I know I’m late to the game with this part of my setup, but nonetheless, I’m happy with the results. The short form of it is that Debian’s nagios-nrpe-server package lets my central Nagios server keep track of my clients’ disk space, load averages, etc. Granted, I already had most of that visible through Ganglia, too, but Ganglia’s more of a grapher and collector, and not a notifier. I used to keep track of that stuff with Spong, but when I switched over to Nagios, that functionality went missing. Now, if one of the graduate students (let’s call him “new guy”) fills up 288 GB of /tmp and tells his advisor “the program crashed for some reason”, I won’t be finding the bloody remains days later when another student asks me why their program won’t run at all.
Puppet and other configuration excerpts follow.
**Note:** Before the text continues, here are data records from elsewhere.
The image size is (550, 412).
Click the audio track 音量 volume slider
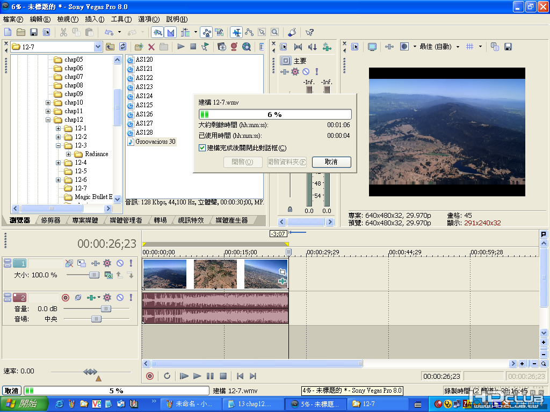(106, 308)
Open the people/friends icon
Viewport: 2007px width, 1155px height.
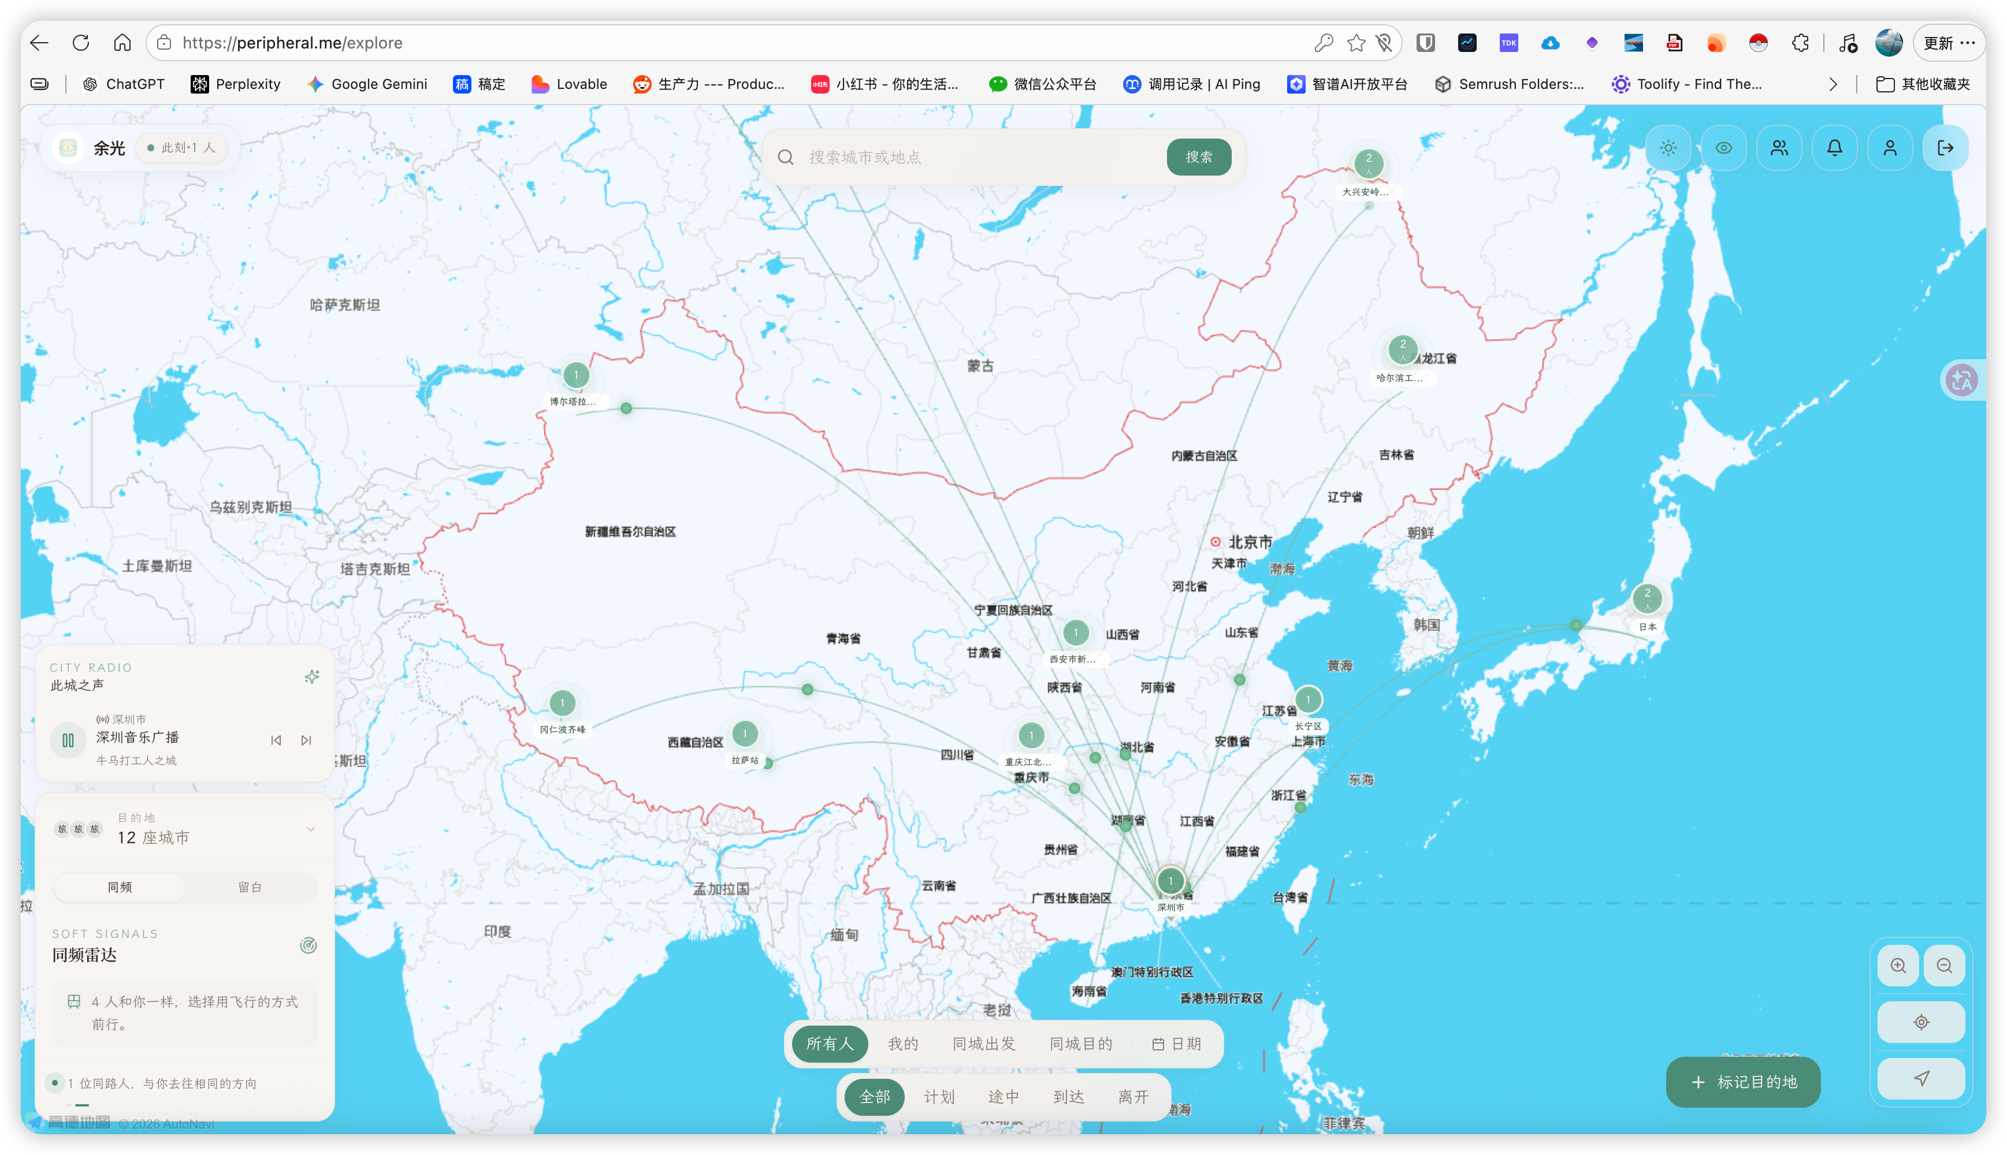(1779, 148)
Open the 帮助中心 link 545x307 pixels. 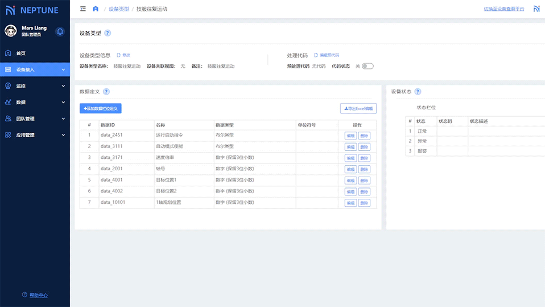tap(38, 295)
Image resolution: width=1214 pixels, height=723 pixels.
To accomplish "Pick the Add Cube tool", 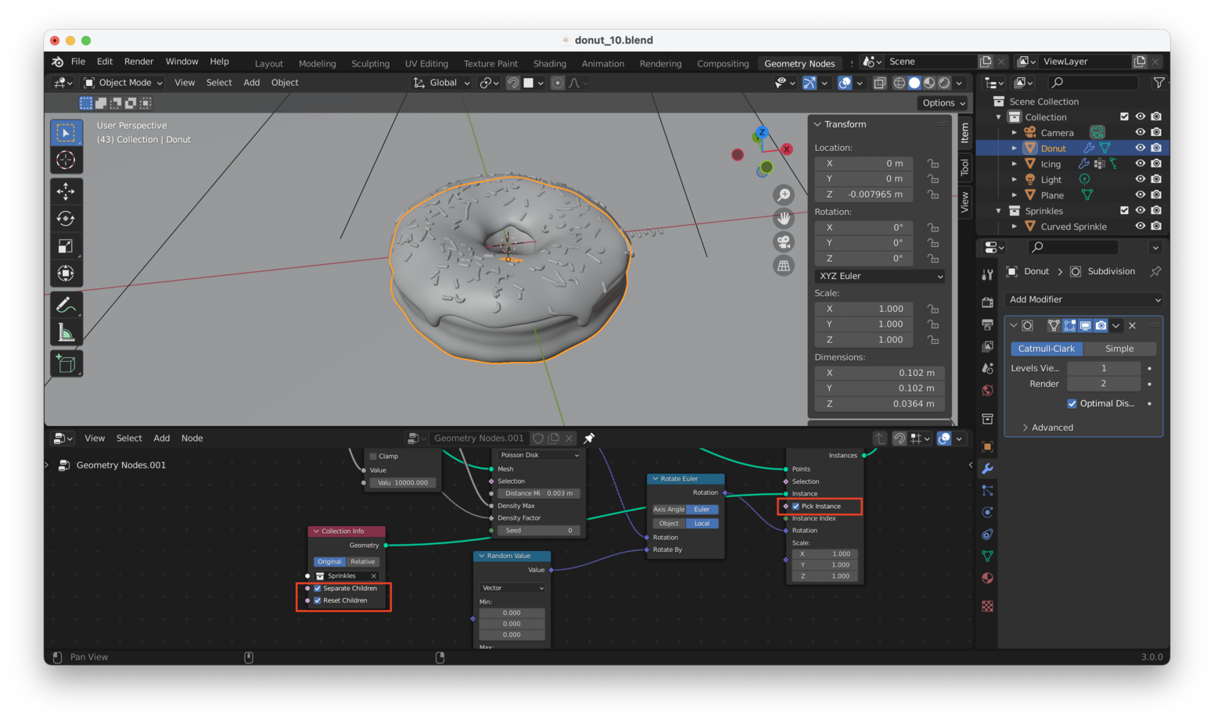I will click(66, 363).
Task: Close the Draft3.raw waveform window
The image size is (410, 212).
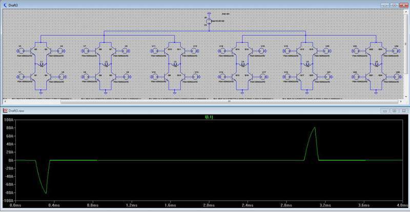Action: point(403,110)
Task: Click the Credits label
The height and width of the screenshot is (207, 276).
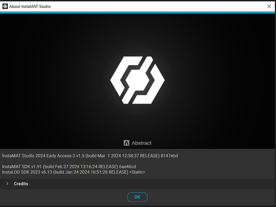Action: click(21, 183)
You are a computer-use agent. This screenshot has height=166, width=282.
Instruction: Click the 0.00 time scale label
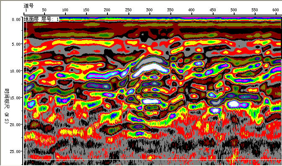(16, 20)
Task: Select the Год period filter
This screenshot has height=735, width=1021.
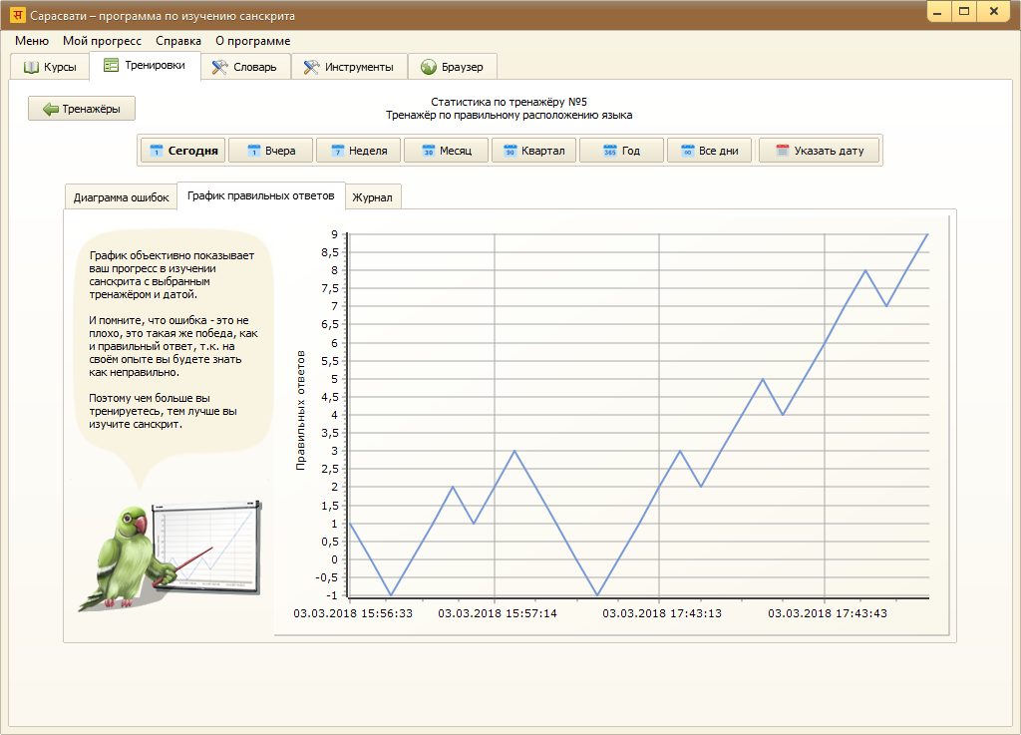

classes/nagios-nrpe-server.pp:
class nagios-nrpe-server {
# nagios-nrpe-server for remote monitoring
package {
[ "nagios-nrpe-server", "nagios-plugins" ]:
ensure => installed;
}
file {
"/etc/nagios":
ensure => directory,
owner => root,
group => root,
mode => 0755;
"/etc/nagios/nrpe_local.cfg":
source => "puppet:///files/apps/nagios-nrpe-server/nrpe_local.cfg";
}
service {
"nagios-nrpe-server":
ensure => running,
pattern => "/usr/sbin/nrpe",
subscribe => File["/etc/nagios/nrpe_local.cfg"],
require => Package["nagios-nrpe-server"];
}
}
files/apps/nagios-nrpe-server/nrpe_local.cfg:
allowed_hosts=127.0.0.1,NAGIOSIP command[check_disk_root]=/usr/lib/nagios/plugins/check_disk -w 20 -c 10 -p / command[check_disk_boot]=/usr/lib/nagios/plugins/check_disk -w 20 -c 10 -p /boot command[check_disk_tmp]=/usr/lib/nagios/plugins/check_disk -w 20 -c 10 -p /tmp command[check_disk_var]=/usr/lib/nagios/plugins/check_disk -w 20 -c 10 -p /var command[check_disk_amanda]=/usr/lib/nagios/plugins/check_disk -w 20 -c 10 -p /opt/amanda command[check_disk_home]=/usr/lib/nagios/plugins/check_disk -w 20 -c 10 -p /home
excerpt from /etc/nagios2/conf.d/hosts.cfg:
define service{
use generic-service
host_name ch226-21, ch226-22, ch226-23, ch226-24, ch226-25, ch226-26, ch226-27, ch226-28, ch226-29, ch226-30, ch226-31, ch226-32
service_description Disk Usage - /
check_command check_nrpe_1arg!check_disk_root
contact_groups admins
}
define service{
use generic-service
host_name ch226-21, ch226-22, ch226-23, ch226-24, ch226-25, ch226-26, ch226-27, ch226-28, ch226-29, ch226-30, ch226-31, ch226-32
service_description Disk Usage - /tmp
check_command check_nrpe_1arg!check_disk_tmp
contact_groups admins
}